Langit tampak begitu biru bersih dengan awan-awan kecil menghias diujung horison sesaat saya dan Satya tiba di RIUG Paragliding, sebuah pusat aktifitas paragliding di Bali. Satya yang sebelumnya uring-uringan menunggu antrian yang tak kunjung mendapatkan gilirannya dikonter sebuah Bank pemerintah mendadak ceria.
Berlagak menjadi seorang tamu, ia mengagetkan Mas Rendy, pengelola Riug Paragliding yang ternyata adalah temannya. Hampir semua instruktur dan pilot di area ini adalah teman-temannya saat menjadi atlet paralayang. Saya pun mengekor dibelakang memperkenalkan diri.

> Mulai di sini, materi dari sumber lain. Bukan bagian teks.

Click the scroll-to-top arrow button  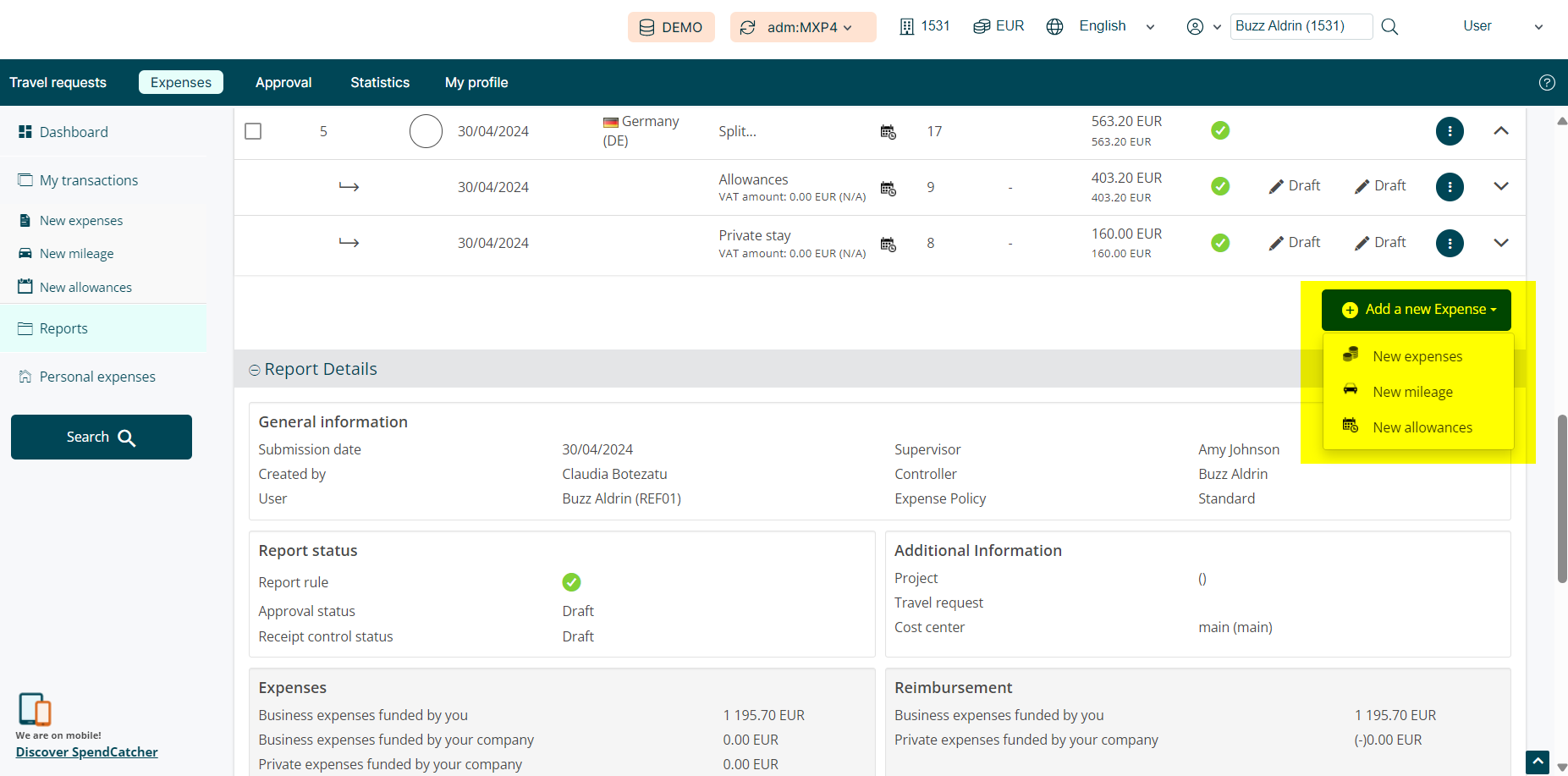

“Lokasinya ini bagus, bang, bisa ‘top landing’ disini”, kata Satya bercerita tentang lokasi Riug Paragliding. Saya sendiri masih tak paham apa itu ‘top landing’.
Sesuai namanya, lokasi Riug Paragliding ini berada di Bukit Riug. Terdapat sebuah lapangan yang cukup luas sebagai titik take off dan landing. Ada juga bangunan cukup besar beratap jerami yang tampak masih baru, pondok kecil tempat peralatan-peralatan pengaman, taman, dan sebuah bangunan untuk bersantai dipinggir tebing yang sedang dalam penyelesaian. Riug Paragliding ini memang baru mulai beroperasi sejak May 2017 lalu.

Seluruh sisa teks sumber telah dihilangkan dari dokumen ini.